> [Text block]
● ● ● ●

Dr. Eric Lis is a physician, gamer, and author of the Skirmisher Publishing LLC sourcebook, Insults & Injuries.

We all know that bards have short life spans, but did you know that being a better bard is more dangerous?

Bards get short shrift in most games. As far back as they’ve existed in fantasy, the bard has usually been more comic relief than competent hero, fool as opposed to fighter. In games, the bard has traditionally been a little-respected character lacking in both raw power and durability. Pathfinder diverged from classic D&D by giving bards a host of archetypes that added to their flexibility and utility, but even so, if you were to line up every table-top gamer in the world and ask them what classes they most enjoyed playing, I’ll wager that very few would say “bard” or any analogous class.

Well, it turns out that even nature itself has no respect for bards, because as a series of studies in recent years have shown, being an entertainer – or at least, a comedian – can kill you.

● ● ● ●

> [Given entries]
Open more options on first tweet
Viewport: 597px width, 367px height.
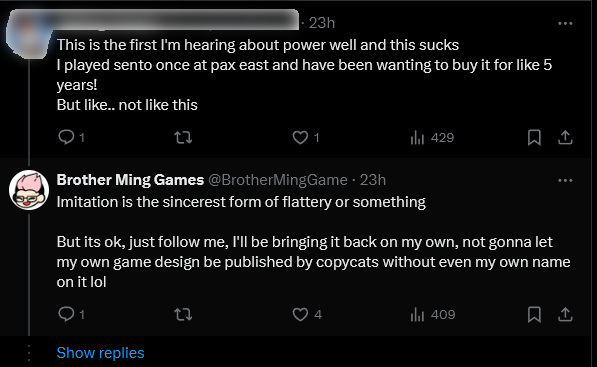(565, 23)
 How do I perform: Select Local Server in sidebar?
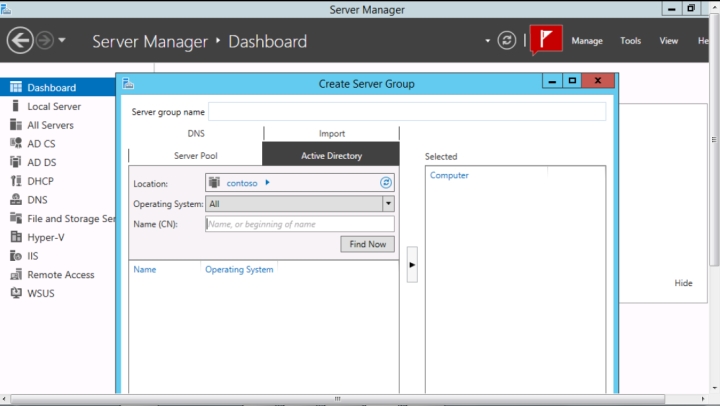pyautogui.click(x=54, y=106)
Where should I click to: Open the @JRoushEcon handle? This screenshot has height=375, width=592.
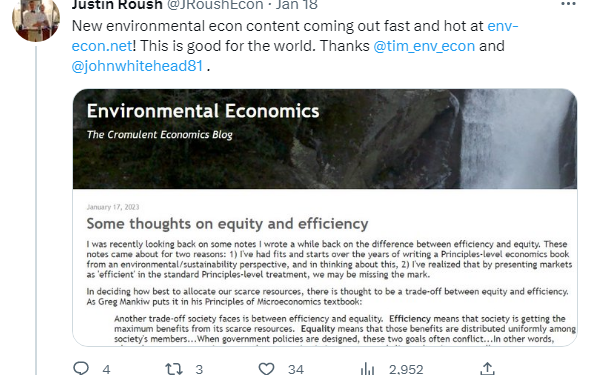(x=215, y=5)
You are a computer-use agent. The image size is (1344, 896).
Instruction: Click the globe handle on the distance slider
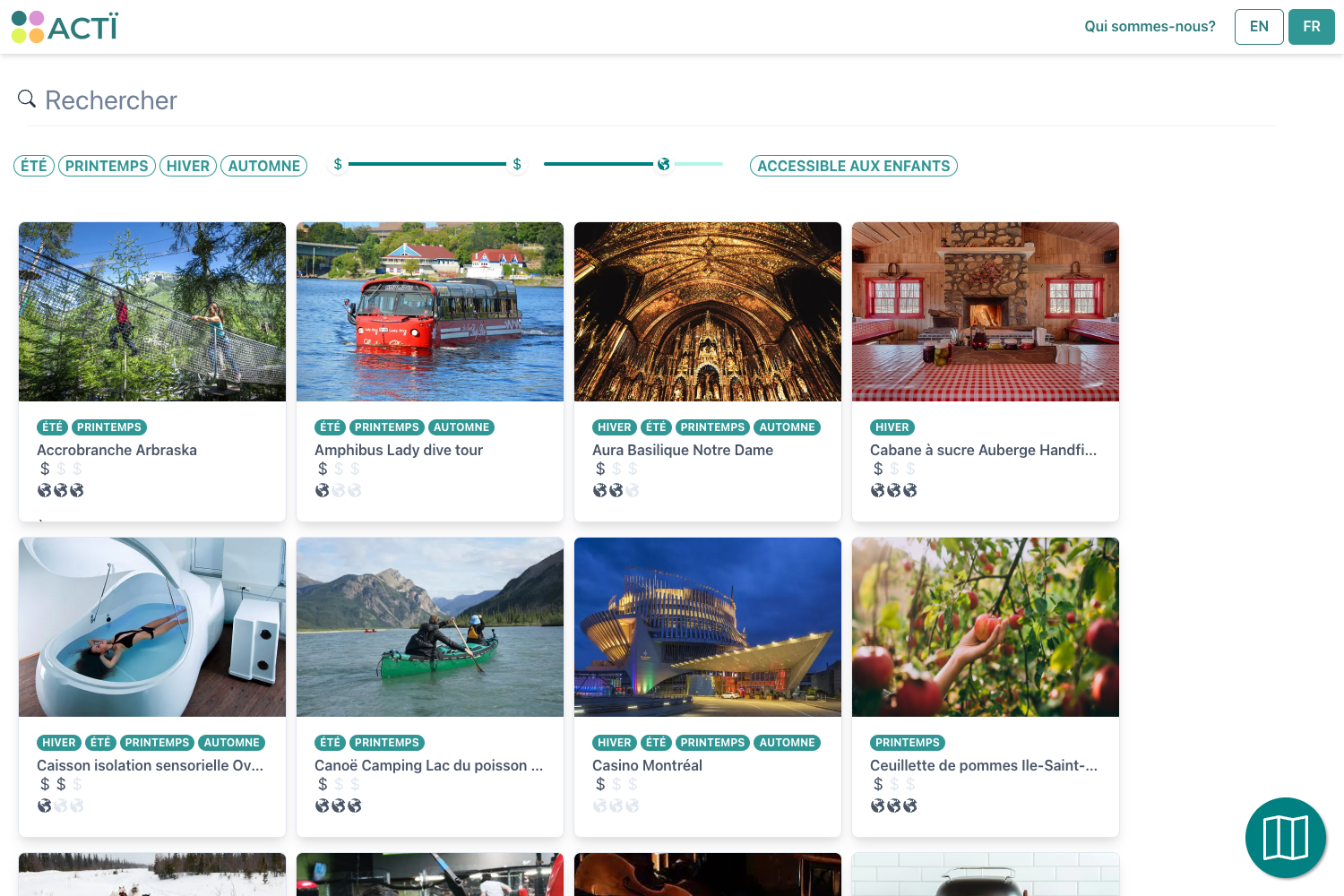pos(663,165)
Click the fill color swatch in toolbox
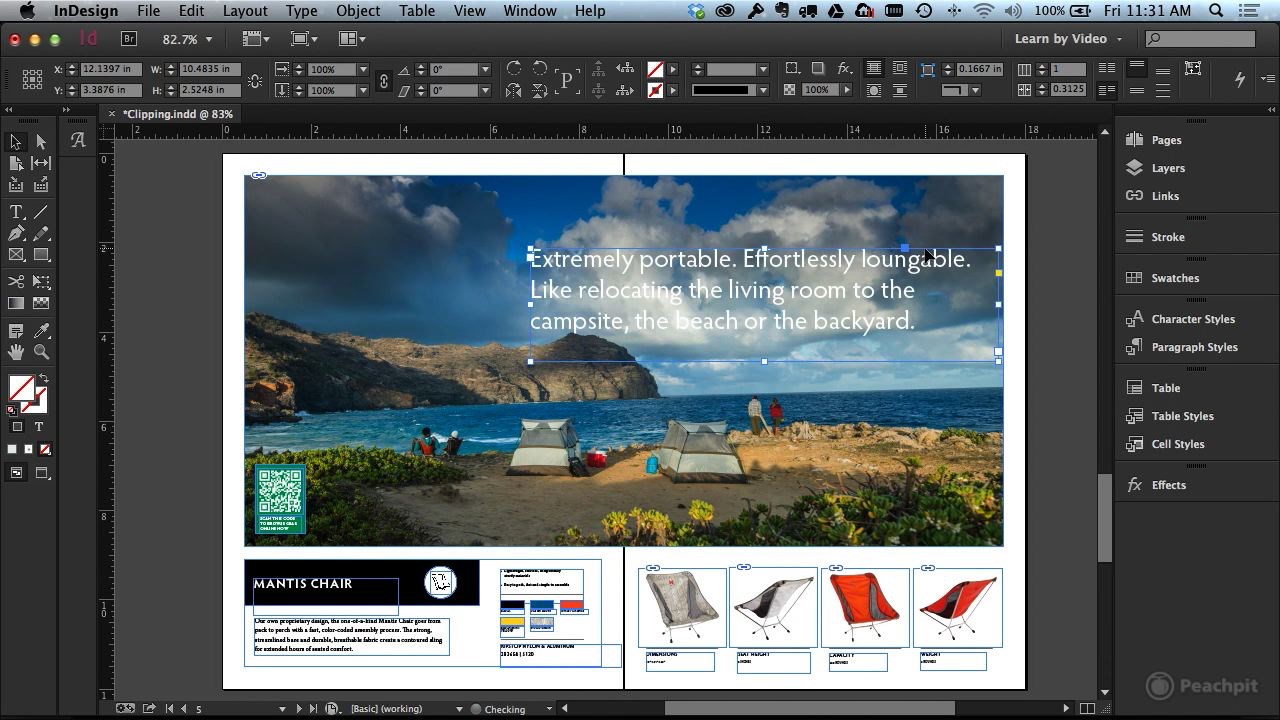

● ● ● ●

> [Brief 1] Summarize the text about bards in two sentences.
> [Brief 2] Pick up the text about bards after its final sentence and keep writing.
The records have nothing to do with the text about bards.

> [Task result 1] Bards have long been treated as comic relief in fantasy and as weak, little-respected characters in games, and even though Pathfinder gave them archetypes that made them more flexible, the author bets that few gamers would name the bard as a favorite class. A series of studies in recent years has shown that being an entertainer, or at least a comedian, can kill you.

> [Task result 2]
Last year, an Australian team published a paper wherein they showed that “elite” comedians seem to be more prone to die than either less funny comedians or “healthy controls.” Essentially, the team looked at about 50 British comedians born in the first half of the 20th century and collaboratively rated them from least funny to most funny in their opinions. They then looked at the lifestyles and life courses of these comedians and asked whether there was any sort of association between being funnier and being less healthy. They showed that in general the funnier comedians had been less well, often mentally as well as physically, and twice as many “very funny” comedians had gone to early graves. They argued that a number of factors explained the difference, including that the funnier comedians often had worse health habits (more smoking, more alcoholism), but this didn’t fully explain higher rates of early-onset cancers not apparently related to lifestyle. They did note, however, that it seemed likely that a history of difficult childhood, lifetime trauma, or other sources of suffering could perhaps push someone to be a better comedian at the same time as driving them to drink and use drugs. There are some obvious problems with this study, not the least of which is that there’s no scientific or validated way to authoritatively say which comedians are really the funniest. Still, it was a paper that raised some interesting questions about lifestyle and health.

I mention this today because a follow-up study has just recently come out which shows some similar data. The same team took a more systematic approach by looking at list of the most popular stand-up comedians, comedy actors, and dramatic actors and again looked at their lifestyles and longevity. Consistent with their prior work, they showed that stand-up comedians tended to die early than comedic actors, all comedians tended to die earlier than dramatic actors, and higher-ranked comedians died earlier than lower-ranked comedians.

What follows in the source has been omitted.